▶ What to work on
How many lines in the material below include the string "computer"? Answer with the number only.

▶ Records for the exercise
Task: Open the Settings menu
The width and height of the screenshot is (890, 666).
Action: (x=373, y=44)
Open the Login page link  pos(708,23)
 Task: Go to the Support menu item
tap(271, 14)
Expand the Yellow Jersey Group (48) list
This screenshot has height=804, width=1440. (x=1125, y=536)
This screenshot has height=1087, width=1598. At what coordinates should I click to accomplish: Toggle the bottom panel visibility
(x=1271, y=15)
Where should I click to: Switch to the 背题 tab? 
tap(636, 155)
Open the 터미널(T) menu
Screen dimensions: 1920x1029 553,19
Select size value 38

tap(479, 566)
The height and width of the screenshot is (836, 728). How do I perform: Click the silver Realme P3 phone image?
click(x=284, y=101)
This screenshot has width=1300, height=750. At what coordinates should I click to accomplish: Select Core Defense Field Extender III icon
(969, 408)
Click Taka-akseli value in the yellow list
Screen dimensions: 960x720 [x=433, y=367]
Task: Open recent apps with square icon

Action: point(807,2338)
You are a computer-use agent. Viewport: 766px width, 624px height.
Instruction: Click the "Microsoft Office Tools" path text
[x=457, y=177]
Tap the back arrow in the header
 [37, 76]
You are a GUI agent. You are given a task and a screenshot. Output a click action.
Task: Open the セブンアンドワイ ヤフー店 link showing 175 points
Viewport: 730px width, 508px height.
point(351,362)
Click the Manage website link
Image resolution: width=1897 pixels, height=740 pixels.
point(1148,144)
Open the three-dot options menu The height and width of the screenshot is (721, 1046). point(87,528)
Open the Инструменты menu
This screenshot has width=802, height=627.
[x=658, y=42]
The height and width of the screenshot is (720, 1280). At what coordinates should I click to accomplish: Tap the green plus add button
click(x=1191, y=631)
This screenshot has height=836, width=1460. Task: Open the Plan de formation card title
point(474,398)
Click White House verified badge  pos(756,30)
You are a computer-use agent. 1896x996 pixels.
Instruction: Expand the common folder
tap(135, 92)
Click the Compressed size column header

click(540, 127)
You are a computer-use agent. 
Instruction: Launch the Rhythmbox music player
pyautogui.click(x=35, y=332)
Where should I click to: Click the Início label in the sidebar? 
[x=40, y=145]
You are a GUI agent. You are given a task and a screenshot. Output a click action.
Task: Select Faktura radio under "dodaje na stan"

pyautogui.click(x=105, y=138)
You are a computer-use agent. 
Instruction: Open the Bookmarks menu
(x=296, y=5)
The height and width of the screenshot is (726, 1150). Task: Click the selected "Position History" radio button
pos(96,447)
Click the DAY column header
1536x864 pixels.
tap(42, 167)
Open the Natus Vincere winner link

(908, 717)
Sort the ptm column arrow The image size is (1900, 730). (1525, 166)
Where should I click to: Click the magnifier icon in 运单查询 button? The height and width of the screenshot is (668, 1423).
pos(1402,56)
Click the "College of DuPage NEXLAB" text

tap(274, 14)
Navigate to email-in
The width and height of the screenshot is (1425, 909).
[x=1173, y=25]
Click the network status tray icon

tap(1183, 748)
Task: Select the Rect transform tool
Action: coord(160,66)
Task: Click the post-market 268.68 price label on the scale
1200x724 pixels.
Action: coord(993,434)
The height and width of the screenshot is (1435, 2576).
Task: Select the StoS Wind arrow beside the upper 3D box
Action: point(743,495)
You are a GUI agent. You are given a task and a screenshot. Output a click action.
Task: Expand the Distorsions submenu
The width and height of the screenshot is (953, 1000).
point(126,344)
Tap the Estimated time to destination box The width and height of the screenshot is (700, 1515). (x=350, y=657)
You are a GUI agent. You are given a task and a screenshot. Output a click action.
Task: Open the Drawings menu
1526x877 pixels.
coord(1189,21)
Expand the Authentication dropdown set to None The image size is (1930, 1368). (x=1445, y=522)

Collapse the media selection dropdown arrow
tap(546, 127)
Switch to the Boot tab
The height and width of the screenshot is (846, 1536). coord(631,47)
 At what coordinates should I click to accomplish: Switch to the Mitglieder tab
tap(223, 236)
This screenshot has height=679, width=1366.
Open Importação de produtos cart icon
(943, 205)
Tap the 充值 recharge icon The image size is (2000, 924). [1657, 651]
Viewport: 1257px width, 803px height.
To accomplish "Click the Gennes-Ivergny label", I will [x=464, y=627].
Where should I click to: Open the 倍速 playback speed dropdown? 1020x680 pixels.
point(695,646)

▶ Response below
4